In the material below, find each line holding the string "computer" and copy it.
(Beginning of Data provided)
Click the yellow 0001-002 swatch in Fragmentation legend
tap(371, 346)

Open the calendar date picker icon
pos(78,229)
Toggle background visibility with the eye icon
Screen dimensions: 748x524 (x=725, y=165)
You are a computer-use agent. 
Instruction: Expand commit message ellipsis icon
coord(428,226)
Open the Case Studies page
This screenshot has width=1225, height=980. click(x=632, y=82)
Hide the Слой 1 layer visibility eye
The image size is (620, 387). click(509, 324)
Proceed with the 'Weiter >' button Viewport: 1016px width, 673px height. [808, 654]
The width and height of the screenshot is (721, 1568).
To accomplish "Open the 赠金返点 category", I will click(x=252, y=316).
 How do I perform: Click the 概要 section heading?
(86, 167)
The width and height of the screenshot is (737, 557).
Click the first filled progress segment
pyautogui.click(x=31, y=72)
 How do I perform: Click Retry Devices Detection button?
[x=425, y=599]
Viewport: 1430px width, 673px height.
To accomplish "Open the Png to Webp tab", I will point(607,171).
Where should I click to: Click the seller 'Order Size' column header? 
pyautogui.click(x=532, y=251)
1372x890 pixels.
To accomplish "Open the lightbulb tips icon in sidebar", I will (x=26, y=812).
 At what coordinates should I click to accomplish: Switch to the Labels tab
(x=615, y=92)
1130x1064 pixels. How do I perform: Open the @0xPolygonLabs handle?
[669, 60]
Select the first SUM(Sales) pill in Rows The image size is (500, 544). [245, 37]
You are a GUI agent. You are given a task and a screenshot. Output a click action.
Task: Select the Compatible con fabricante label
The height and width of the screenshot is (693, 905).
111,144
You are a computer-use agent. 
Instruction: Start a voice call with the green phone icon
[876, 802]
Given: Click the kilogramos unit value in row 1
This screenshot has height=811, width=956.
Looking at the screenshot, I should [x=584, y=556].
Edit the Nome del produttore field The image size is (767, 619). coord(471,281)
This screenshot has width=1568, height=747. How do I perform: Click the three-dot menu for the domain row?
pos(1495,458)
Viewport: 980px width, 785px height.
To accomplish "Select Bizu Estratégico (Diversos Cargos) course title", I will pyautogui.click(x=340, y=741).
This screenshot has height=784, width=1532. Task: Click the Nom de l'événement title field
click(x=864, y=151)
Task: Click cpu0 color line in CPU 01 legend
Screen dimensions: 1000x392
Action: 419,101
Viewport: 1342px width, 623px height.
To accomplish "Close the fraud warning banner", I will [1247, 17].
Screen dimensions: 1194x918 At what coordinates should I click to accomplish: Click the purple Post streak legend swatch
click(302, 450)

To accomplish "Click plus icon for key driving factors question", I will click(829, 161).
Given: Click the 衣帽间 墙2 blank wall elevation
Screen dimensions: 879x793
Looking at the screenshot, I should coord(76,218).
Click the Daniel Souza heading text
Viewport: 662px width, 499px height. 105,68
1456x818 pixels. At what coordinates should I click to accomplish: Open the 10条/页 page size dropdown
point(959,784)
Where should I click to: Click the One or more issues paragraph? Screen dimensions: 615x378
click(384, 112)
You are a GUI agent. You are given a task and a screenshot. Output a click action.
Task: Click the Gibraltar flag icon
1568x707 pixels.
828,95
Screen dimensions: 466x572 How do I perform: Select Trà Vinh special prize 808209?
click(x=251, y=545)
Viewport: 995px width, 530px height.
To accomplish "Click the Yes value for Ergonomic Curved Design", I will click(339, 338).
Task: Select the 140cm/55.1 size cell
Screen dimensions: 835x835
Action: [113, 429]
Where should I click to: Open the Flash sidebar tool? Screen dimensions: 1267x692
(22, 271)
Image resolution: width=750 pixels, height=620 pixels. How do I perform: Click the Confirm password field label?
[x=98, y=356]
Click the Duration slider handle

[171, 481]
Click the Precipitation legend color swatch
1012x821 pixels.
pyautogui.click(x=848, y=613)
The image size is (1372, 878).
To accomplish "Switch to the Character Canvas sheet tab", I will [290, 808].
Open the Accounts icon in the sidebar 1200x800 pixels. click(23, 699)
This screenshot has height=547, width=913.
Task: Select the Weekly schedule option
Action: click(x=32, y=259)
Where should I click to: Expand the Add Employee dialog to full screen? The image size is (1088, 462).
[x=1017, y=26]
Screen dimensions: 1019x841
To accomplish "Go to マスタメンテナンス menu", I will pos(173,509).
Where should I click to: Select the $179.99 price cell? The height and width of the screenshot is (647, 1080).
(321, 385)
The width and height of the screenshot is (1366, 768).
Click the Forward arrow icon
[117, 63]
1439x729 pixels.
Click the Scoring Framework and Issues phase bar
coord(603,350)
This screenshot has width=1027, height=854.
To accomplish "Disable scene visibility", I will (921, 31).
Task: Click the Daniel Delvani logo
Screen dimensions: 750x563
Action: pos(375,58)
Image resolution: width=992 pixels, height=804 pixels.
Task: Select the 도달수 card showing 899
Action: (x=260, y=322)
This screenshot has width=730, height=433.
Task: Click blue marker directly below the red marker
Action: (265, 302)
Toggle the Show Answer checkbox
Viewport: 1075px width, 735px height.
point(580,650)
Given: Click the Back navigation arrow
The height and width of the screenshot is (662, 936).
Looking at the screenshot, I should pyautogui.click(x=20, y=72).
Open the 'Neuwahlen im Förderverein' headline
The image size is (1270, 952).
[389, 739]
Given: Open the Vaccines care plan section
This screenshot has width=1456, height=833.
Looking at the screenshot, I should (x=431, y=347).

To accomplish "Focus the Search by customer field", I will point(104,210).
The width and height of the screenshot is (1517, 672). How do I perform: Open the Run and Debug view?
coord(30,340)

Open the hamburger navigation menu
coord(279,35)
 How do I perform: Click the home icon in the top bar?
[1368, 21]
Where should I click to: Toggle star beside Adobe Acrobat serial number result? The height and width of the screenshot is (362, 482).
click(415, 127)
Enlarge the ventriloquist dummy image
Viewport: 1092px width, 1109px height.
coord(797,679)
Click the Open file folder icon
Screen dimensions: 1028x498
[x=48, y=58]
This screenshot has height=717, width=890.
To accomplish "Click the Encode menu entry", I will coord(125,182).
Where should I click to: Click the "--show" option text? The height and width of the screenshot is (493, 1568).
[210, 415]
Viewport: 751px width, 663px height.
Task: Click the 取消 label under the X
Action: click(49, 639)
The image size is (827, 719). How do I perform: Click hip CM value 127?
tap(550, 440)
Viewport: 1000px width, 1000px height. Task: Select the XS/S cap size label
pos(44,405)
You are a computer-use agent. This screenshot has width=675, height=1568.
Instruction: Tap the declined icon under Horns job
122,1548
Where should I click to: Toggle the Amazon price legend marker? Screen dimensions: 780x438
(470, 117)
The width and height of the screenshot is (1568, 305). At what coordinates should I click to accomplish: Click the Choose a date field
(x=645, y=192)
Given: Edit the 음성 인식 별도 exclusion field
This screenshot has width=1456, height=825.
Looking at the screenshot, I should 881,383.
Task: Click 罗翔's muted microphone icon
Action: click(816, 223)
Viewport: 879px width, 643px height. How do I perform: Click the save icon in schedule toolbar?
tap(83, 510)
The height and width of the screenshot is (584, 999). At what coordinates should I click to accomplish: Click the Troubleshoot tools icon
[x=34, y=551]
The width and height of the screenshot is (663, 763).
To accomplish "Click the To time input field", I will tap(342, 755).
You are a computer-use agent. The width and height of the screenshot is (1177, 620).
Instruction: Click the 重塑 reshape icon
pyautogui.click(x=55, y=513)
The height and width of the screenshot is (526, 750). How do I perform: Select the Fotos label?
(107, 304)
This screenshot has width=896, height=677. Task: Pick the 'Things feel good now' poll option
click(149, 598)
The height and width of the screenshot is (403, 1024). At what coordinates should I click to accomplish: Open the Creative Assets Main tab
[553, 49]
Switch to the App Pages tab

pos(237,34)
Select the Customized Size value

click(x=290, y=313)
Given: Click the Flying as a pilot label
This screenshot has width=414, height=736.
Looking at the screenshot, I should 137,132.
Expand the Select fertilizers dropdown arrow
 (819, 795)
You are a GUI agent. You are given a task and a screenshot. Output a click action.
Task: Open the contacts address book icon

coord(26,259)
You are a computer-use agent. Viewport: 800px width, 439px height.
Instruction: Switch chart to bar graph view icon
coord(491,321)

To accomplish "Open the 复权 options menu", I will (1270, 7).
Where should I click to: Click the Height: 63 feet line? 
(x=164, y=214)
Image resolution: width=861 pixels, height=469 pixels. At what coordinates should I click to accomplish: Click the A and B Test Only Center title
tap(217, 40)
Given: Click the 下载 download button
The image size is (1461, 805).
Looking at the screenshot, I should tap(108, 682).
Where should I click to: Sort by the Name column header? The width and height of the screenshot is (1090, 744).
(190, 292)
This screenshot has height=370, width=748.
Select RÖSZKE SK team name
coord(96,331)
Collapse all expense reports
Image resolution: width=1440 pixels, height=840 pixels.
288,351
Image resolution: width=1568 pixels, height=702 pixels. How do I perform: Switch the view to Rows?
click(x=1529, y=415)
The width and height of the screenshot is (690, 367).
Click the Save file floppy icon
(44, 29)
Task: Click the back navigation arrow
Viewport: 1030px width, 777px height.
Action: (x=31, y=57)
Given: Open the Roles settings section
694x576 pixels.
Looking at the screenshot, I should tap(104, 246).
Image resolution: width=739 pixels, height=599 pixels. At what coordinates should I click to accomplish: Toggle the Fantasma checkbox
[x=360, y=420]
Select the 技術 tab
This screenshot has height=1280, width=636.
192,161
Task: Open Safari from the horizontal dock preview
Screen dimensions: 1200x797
(End of Data provided)
§ Answer area:
You are a computer-use agent. 
You are a computer-use agent. 
You are a computer-use agent. This screenshot has width=675, height=1568.
You are a computer-use agent. The width and height of the screenshot is (1177, 620).
You are a computer-use agent. Viewport: 800px width, 439px height.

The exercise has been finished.